L’approccio della formazione toscana è stato, tatticamente, ineccepibile. Superato lo spavento iniziale per un tentativo di Ekkelenkamp, il Pisa ha preso in mano le operazioni sfruttando la mobilità delle punte. Il vantaggio, maturato intorno al decimo minuto, è la logica conseguenza di questa intraprendenza: se Okoye ha compiuto un miracolo sulla spaccata di Moreo, nulla ha potuto sul successivo destro potente e angolato di Tramoni sugli sviluppi del corner.
Tuttavia, il gol ha paradossalmente svegliato l’Udinese e spento la luce nella retroguardia pisana. La gestione del vantaggio è durata un soffio: la disattenzione su palla inattiva è costata il pari immediato (colpo di testa di Kabasele), mentre un’ingenuità individuale di Leris – fallo su Ekkelenkamp in area – ha permesso a Davis di completare il sorpasso dal dischetto. Un uno-due micidiale che ha mandato il Pisa negli spogliatoi sotto 2-1, stordito e costretto a inseguire.

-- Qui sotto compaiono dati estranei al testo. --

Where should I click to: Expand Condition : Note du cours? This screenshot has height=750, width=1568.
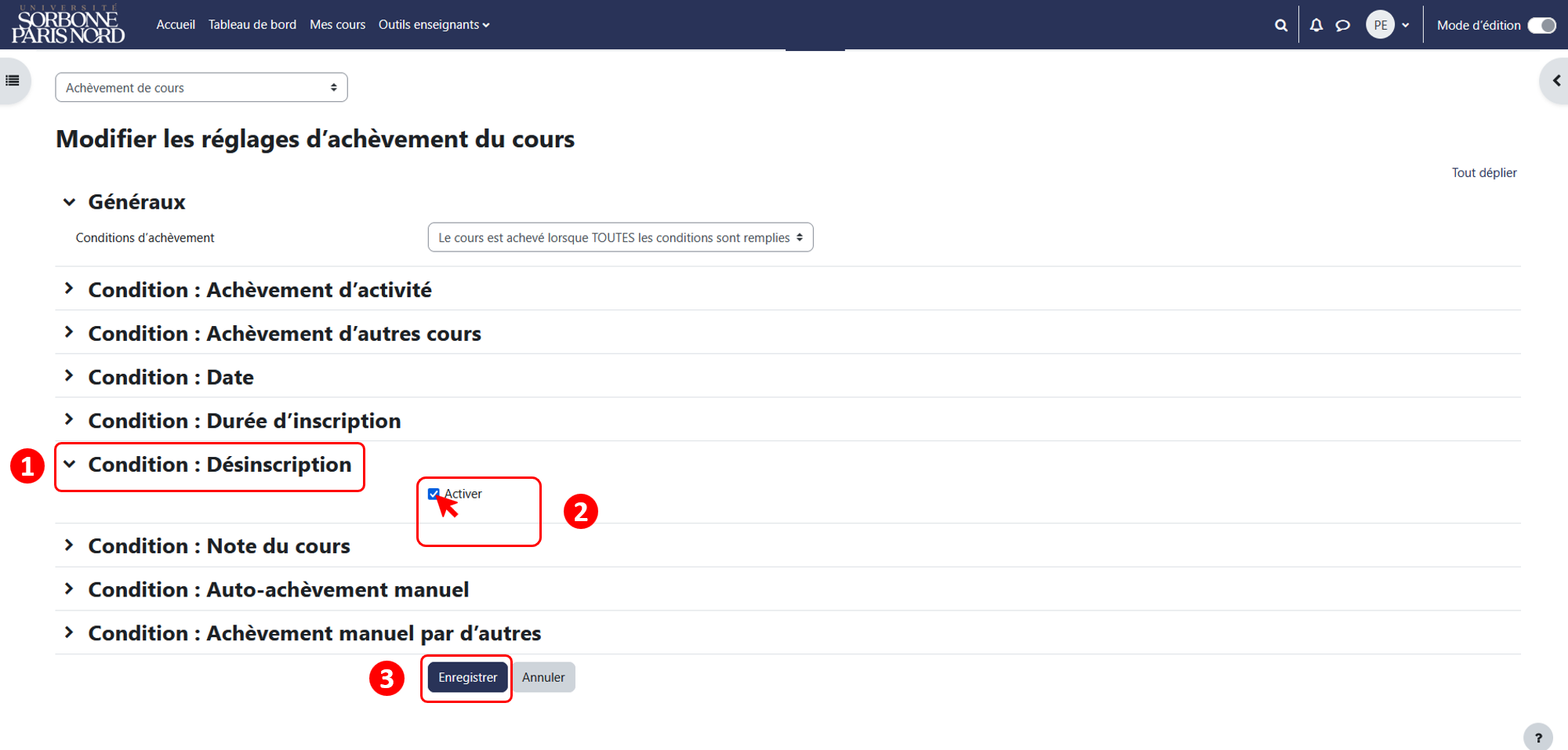pos(219,546)
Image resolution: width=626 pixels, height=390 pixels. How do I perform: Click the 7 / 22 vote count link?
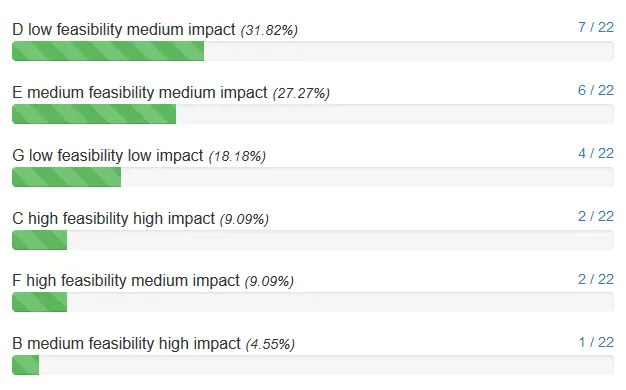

La ripresa ha offerto inizialmente un copione bloccato, con l’Udinese in gestione e il Pisa apparentemente privo di idee per scardinare il muro friulano. La svolta è arrivata, quasi improvvisa, a metà tempo: l’ingresso di forze fresche e un lampo di Piccinini (colpo di testa respinto) hanno apparecchiato la tavola per il tap-in vincente di Meister.
Il 2-2 ha trasformato il finale in una roulette russa. Il Pisa ha sfiorato il colpaccio (palo clamoroso dello stesso Meister con deviazione di Okoye) ma ha anche rischiato di capitolare sugli assalti guidati da Solet, graziato dal legno sulla conclusione di Atta e dall’imprecisione di Davis in area piccola. Al triplice fischio, il pareggio è il risultato più giusto: il Pisa porta a casa la consapevolezza di poter colpire anche nelle giornate di sofferenza, confermando una solidità mentale necessaria per questo campionato.
Il tabellino
UDINESE (3-5-2): Okoye; Bertola, Kabasele, Solet; Zanoli (56′ Piotrowski), Miller (74′ Palma), Karlström, Ekkelenkamp (56′ Atta), Kamara (74′ Bravo); Zaniolo (61′ Gueye), Davis. All. Runjaic.
PISA (3-4-2-1): Scuffet; Calabresi (90’+4′ Coppola), Caracciolo, Canestrelli; Leris (57′ Toure), Marin (57′ Piccinini), Aebischer, Angori; Moreo, Tramoni; Meister (90’+1′ Hojholt). All. Gilardino.
RETI: 14′ Tramoni (P), 19′ Kabasele (U), 40′ Davies (U). 67′ Meister (P).
NOTE: Ammoniti: Marin (P), Zaniolo (U), Moreo (P), Caracciolo (P), Coppola (P).